In this last book, we meet an older Parvana. She is 15-years old now, and has been through more heartbreaking tragedy. When the story opens, Parvana is in prison. She has been captured by American soldiers, while wandering through a bombed-out school site. As we follow Parvana through her ordeal in prison, the story jumps back into the past to fill in the gaps with what has transpired since we last met her. Ellis does a fantastic job of superimposing the past on the present. Parvana is no longer the feisty young girl with a quick tongue. No, now she holds her tongue to create a deafening silence when questioned by the American soldiers. Over and over and over and over again. Yes, Parvana has matured. And logically so, because she has lost more, and made more difficult and selfless choices. Her innocence is replaced with shrewdness and air-tight resolve. If she was strong when we were first introduced to her, she possess mammoth strength now. If, as readers, we admired her courage and smarts in the beginning, we will love her for these now. Ellis reaches into the soul of Parvana’s character and brings her to life. She makes her feel like a real person. And therein lies a huge portion of Ellis’ talent; her ability to make her characters come to life. It is no wonder we feel a closeness to them. Ellis does a great justice connecting her audience to children around the world who have no voice to fight for themselves. In this series, and finally, in this book, Ellis gives them all a voice. Especially through Parvana’s silence while she is in prison, we see the grace and bravery with which this young girl operates.
Teachers, your students can compare Parvana’s life to their own. They can make connections and then draw contrasts. They also get to understand a bit about how things work in military prisons in areas of war.
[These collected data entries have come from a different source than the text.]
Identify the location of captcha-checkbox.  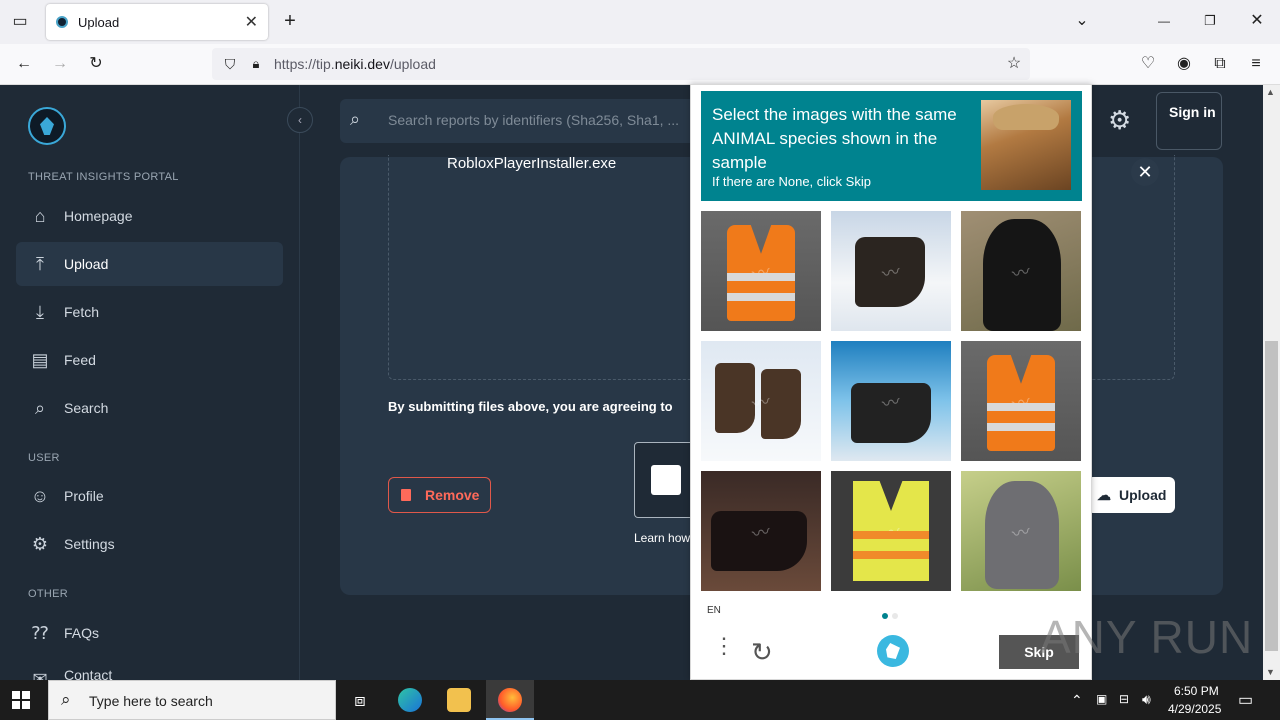
(664, 480).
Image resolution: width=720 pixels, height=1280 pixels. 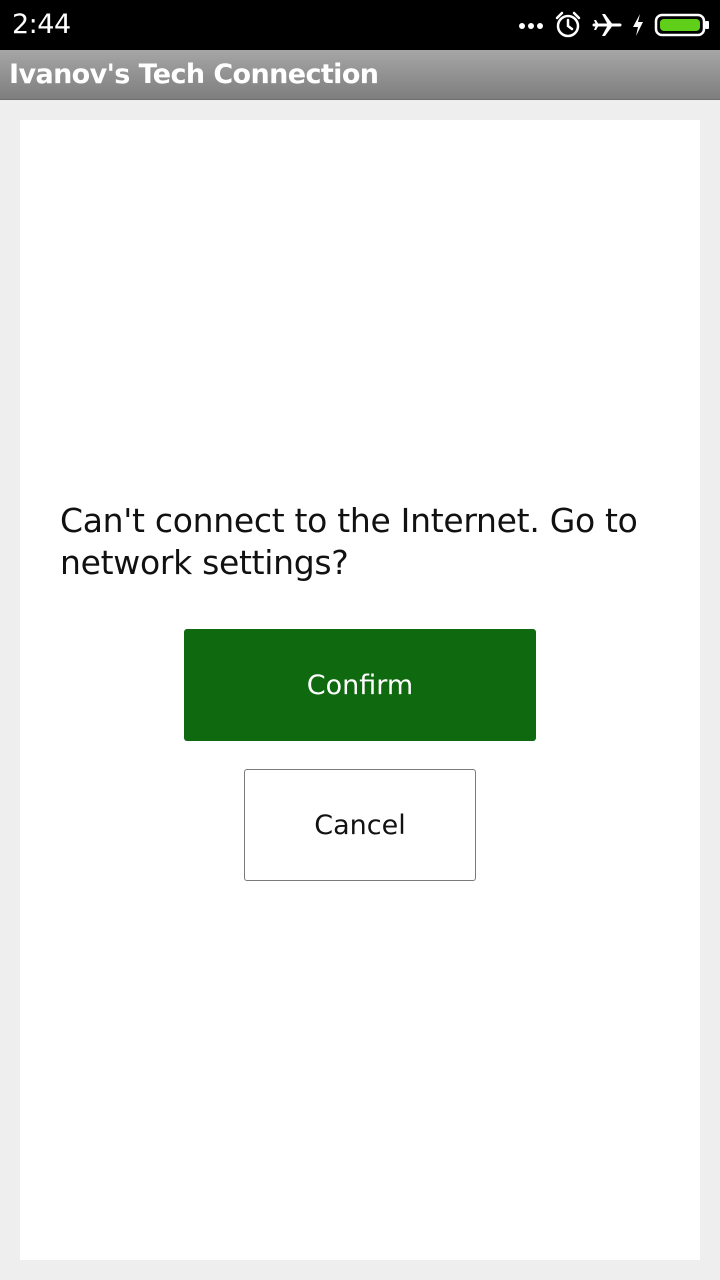 What do you see at coordinates (360, 825) in the screenshot?
I see `cancel-button: Cancel` at bounding box center [360, 825].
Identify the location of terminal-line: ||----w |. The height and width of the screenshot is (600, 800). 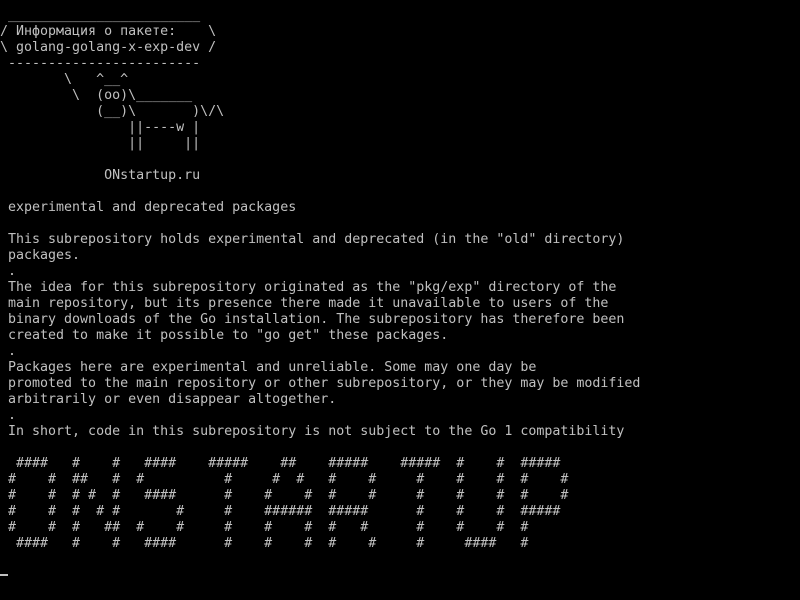
(100, 128).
This book can even be done with older grades (intermediates – 7 & 8) as a stand-alone with a thorough backstory provided. Students can jump into the psychology behind scare tactics and how prisoners are treated in war-torn countries, even if they are innocent, and even if they are children. You can use this as an opportunity to talk about bigger concepts in their basic form, such as different types of governments and their structures, democracy, justice and injustice, the effects of perception on belief. Your students can further see hope and sacrifice at one of their bests through the many sacrifices made by different characters, and the hope kept alive by others.
Teachers, you can also talk about the Canadian Women for Women in Afghanistan Organization and their not-for-profit endeavours to improve the lives of women in war-ridden countries such as Afghanistan. Deborah Ellis is a true genius at her work, and she has the passion to make her work endearing and relatable.
So, even if you don’t actually end up teaching this last book, you yourself will find it a worthwhile read. To say it is an eyeopener would be too much of a cliché.